_PROBLEM DETAILS_: Each line starting at the one that contains "Task: Confirm age with Мне уже есть 18 лет" and ending at the one that contains "Screen dimensions: 2395x1373" must be returned exactly, and the rest of the listing is left out.

_INPUT RECORDS_:
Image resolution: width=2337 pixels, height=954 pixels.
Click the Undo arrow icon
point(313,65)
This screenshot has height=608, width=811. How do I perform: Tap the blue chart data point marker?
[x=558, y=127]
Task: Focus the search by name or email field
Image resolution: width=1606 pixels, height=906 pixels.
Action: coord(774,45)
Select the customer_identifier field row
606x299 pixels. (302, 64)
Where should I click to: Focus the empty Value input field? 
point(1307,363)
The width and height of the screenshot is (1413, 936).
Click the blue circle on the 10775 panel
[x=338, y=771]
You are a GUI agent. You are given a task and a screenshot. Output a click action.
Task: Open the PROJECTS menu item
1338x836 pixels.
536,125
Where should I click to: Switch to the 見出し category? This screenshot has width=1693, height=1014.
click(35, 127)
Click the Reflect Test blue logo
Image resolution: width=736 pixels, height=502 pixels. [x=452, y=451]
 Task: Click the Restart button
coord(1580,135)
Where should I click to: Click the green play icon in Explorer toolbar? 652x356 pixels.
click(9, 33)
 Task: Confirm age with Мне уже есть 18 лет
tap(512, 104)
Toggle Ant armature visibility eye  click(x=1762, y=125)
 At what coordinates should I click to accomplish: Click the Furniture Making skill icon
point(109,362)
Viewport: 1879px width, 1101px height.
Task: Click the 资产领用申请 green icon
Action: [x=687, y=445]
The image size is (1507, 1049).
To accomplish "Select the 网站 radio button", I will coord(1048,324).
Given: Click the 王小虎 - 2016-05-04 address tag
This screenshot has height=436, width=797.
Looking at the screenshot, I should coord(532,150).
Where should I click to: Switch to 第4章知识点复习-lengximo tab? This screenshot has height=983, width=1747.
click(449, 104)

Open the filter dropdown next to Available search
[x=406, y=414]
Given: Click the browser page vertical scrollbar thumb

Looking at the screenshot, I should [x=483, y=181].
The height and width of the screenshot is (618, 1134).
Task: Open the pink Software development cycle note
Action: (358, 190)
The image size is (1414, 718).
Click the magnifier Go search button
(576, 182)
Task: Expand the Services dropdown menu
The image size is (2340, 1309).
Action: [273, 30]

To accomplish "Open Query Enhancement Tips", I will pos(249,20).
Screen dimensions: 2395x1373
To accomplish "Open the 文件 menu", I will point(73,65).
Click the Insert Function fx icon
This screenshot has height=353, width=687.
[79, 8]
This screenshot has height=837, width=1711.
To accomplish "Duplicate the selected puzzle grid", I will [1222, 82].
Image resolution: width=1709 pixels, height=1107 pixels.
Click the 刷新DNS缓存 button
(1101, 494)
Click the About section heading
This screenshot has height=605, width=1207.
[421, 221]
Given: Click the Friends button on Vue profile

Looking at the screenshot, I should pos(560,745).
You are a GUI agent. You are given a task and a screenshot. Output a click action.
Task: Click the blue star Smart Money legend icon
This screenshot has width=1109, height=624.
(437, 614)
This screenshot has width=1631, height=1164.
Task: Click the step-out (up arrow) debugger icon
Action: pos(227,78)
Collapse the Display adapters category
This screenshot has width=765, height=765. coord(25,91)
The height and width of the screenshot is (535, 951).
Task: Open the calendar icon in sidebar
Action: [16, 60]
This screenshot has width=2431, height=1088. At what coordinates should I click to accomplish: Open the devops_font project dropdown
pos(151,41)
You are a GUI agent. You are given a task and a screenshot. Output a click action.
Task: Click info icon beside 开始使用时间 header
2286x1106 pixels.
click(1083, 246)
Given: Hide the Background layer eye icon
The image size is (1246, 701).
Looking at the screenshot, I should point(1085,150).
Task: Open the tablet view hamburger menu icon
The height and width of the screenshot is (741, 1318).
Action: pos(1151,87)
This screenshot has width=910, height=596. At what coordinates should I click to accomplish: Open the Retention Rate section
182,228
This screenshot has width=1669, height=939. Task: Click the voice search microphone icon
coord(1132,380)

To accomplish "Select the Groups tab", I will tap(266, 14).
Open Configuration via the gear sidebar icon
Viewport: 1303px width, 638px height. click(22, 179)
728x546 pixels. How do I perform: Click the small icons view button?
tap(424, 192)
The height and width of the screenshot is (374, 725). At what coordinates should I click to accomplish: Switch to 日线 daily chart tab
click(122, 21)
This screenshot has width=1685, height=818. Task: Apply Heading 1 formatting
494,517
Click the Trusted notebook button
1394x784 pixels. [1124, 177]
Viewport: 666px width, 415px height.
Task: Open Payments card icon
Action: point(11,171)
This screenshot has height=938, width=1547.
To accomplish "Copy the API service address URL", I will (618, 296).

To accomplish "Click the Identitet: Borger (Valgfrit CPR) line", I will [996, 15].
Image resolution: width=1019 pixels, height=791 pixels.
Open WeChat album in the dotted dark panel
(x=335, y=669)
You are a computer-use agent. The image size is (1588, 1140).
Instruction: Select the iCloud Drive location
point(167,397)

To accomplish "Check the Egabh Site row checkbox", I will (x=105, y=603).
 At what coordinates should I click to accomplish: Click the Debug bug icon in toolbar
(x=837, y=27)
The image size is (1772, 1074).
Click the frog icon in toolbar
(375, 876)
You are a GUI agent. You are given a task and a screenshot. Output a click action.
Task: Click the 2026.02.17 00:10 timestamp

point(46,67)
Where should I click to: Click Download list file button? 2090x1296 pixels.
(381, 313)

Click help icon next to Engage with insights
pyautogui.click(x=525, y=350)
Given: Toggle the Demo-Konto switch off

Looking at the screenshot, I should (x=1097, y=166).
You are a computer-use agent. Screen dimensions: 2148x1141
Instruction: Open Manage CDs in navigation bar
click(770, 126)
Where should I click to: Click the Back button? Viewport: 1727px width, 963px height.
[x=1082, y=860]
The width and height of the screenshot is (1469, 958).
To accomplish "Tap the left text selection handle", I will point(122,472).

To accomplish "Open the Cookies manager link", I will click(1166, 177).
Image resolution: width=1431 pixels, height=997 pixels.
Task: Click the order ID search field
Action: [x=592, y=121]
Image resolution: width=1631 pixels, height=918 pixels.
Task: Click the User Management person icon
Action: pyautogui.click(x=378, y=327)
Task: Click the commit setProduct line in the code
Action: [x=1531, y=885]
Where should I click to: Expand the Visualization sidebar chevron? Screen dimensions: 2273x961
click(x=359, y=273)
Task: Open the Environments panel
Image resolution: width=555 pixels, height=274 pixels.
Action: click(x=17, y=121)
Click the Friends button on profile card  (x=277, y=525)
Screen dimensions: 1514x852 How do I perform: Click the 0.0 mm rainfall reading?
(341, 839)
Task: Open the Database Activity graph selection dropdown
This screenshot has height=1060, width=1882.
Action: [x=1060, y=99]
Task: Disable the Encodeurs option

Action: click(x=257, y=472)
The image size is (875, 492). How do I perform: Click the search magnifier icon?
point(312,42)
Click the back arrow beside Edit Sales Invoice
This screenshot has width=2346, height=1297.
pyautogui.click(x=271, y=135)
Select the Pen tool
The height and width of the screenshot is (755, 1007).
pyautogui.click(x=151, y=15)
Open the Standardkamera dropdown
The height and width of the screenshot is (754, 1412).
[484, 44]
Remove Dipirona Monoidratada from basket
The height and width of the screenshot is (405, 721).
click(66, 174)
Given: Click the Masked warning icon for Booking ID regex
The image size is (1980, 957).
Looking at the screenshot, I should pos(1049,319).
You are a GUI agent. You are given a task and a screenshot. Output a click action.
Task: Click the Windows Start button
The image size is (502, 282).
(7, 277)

_WRITTEN RESPONSE_:
 Task: Confirm age with Мне уже есть 18 лет
tap(512, 104)
Toggle Ant armature visibility eye  click(x=1762, y=125)
 At what coordinates should I click to accomplish: Click the Furniture Making skill icon
point(109,362)
Viewport: 1879px width, 1101px height.
Task: Click the 资产领用申请 green icon
Action: [x=687, y=445]
The image size is (1507, 1049).
To accomplish "Select the 网站 radio button", I will coord(1048,324).
Given: Click the 王小虎 - 2016-05-04 address tag
This screenshot has height=436, width=797.
Looking at the screenshot, I should coord(532,150).
Where should I click to: Switch to 第4章知识点复习-lengximo tab? This screenshot has height=983, width=1747.
click(449, 104)

Open the filter dropdown next to Available search
[x=406, y=414]
Given: Click the browser page vertical scrollbar thumb

Looking at the screenshot, I should [x=483, y=181].
The height and width of the screenshot is (618, 1134).
Task: Open the pink Software development cycle note
Action: (358, 190)
The image size is (1414, 718).
Click the magnifier Go search button
(576, 182)
Task: Expand the Services dropdown menu
The image size is (2340, 1309).
Action: [273, 30]

To accomplish "Open Query Enhancement Tips", I will pos(249,20).
Screen dimensions: 2395x1373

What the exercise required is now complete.